WHAT YOU NEED TO DO: Below is a listing. Set down exactly the lines from the one containing "Given: Open the Statistik dropdown menu" through the one containing "Click the マイジャグV", both ends included, and leave out the rest.
..............................
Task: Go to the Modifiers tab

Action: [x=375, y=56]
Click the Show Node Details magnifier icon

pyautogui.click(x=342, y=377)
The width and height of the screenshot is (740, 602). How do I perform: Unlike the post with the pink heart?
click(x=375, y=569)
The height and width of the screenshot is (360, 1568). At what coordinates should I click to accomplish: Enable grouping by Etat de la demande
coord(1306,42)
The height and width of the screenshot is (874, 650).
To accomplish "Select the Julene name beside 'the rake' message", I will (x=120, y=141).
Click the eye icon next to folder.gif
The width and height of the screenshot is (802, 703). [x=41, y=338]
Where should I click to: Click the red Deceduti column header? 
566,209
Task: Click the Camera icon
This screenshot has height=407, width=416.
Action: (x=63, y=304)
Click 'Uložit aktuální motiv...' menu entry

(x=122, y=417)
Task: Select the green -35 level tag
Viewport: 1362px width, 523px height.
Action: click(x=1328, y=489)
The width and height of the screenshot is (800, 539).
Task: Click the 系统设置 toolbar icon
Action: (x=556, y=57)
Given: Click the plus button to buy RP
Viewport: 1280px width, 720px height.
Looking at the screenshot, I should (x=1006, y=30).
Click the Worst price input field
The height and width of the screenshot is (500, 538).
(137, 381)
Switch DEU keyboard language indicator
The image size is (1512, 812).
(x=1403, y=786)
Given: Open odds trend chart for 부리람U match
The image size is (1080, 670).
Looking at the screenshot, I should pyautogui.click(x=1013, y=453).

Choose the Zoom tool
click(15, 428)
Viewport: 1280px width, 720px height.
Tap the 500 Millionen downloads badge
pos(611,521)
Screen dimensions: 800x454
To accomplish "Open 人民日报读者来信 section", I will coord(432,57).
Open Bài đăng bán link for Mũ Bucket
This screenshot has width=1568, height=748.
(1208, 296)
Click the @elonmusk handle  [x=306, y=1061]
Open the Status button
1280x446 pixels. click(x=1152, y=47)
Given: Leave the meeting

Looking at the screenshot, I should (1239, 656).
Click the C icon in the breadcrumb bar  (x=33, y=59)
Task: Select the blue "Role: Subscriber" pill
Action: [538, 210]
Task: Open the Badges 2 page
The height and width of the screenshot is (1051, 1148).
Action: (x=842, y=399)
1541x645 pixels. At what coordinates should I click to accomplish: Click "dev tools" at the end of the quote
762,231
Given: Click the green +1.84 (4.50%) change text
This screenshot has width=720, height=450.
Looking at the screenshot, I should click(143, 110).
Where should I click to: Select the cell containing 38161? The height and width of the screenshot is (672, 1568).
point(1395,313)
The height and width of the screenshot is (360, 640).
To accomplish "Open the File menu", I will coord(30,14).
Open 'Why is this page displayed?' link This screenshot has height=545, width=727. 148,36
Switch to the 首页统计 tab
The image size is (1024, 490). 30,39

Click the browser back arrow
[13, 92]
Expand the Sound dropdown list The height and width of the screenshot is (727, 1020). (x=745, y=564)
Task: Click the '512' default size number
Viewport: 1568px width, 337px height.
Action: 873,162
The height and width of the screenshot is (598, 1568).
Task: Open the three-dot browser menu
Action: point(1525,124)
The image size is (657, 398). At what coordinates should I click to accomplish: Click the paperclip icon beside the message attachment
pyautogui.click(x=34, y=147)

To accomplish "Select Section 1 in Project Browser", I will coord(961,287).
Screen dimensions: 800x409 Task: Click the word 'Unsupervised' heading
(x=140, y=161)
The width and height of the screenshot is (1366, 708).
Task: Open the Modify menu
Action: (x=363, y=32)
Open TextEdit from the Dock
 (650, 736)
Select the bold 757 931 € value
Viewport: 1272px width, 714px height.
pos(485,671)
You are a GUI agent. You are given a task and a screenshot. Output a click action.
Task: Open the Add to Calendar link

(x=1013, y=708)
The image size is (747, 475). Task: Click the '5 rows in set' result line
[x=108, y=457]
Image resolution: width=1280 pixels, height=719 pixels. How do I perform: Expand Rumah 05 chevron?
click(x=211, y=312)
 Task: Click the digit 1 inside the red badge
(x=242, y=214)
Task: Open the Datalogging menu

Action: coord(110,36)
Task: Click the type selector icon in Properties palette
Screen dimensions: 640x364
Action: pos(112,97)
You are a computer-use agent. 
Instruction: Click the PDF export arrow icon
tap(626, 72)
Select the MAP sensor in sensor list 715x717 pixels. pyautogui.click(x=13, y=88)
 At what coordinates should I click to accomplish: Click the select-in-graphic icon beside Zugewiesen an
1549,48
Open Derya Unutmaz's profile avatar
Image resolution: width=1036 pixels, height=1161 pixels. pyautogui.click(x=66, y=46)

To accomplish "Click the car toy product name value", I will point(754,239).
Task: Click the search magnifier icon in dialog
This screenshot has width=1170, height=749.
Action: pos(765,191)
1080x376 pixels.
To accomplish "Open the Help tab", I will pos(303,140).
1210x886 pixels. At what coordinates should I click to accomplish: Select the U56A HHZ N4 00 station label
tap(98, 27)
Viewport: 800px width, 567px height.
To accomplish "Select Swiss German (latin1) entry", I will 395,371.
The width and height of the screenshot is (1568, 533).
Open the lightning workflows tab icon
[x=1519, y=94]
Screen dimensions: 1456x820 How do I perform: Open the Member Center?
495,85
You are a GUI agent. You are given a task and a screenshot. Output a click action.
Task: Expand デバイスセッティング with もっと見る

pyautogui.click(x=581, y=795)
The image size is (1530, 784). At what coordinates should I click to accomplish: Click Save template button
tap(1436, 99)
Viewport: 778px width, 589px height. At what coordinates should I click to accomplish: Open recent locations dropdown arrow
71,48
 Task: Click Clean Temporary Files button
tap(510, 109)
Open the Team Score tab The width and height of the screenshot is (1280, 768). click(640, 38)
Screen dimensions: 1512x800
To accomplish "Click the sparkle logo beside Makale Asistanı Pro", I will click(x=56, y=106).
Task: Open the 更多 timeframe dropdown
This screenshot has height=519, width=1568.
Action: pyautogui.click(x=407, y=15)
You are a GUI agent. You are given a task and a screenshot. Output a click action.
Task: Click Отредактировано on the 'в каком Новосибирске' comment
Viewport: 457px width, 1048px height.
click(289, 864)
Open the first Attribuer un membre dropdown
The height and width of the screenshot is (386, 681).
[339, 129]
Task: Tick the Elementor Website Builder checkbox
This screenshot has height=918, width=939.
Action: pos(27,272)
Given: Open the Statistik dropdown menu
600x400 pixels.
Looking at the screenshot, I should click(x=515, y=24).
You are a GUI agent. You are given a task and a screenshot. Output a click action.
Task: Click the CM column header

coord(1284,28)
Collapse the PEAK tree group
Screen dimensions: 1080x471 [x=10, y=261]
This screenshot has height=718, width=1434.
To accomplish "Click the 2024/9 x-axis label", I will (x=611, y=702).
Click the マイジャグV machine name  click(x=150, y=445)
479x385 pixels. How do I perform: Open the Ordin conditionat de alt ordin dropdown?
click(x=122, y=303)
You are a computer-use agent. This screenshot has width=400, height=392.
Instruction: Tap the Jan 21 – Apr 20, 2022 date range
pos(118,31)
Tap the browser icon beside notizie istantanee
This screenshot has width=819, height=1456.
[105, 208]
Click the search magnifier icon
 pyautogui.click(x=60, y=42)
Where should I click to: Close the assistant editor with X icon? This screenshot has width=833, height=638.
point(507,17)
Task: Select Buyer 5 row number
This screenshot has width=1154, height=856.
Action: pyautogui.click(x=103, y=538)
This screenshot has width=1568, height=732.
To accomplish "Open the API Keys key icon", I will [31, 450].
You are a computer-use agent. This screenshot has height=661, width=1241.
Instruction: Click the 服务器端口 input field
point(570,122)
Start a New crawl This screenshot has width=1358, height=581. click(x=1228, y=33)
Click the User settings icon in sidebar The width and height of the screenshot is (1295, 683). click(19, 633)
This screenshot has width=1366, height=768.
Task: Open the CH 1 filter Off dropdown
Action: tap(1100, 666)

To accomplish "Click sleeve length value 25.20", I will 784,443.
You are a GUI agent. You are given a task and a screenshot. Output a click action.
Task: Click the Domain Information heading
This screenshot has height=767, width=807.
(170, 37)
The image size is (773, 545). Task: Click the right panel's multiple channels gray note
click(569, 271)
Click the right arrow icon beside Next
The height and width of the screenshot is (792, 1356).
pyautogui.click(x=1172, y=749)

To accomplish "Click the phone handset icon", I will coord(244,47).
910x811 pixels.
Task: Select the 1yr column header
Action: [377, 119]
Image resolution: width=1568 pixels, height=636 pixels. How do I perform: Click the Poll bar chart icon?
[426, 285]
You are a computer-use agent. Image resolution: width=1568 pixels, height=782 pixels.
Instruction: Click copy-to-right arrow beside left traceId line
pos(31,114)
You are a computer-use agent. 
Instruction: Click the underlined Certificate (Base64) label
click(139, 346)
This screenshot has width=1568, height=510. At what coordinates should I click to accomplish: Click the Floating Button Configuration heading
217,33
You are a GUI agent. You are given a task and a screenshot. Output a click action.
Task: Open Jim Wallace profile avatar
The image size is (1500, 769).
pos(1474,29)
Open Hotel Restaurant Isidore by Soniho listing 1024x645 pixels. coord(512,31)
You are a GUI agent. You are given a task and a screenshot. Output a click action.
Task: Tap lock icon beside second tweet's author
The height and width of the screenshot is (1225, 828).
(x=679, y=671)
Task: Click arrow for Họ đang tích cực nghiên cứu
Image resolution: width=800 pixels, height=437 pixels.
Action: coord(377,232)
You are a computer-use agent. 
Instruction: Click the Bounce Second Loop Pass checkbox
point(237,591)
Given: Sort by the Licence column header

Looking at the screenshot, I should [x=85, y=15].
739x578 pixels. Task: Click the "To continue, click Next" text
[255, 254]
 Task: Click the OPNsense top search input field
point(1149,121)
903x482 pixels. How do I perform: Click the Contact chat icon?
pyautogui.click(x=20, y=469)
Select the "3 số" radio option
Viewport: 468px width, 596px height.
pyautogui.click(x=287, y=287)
..............................
RESULT OF THIS TASK:
Given: Open the Statistik dropdown menu
600x400 pixels.
Looking at the screenshot, I should click(x=515, y=24).
You are a GUI agent. You are given a task and a screenshot. Output a click action.
Task: Click the CM column header

coord(1284,28)
Collapse the PEAK tree group
Screen dimensions: 1080x471 [x=10, y=261]
This screenshot has height=718, width=1434.
To accomplish "Click the 2024/9 x-axis label", I will (x=611, y=702).
Click the マイジャグV machine name  click(x=150, y=445)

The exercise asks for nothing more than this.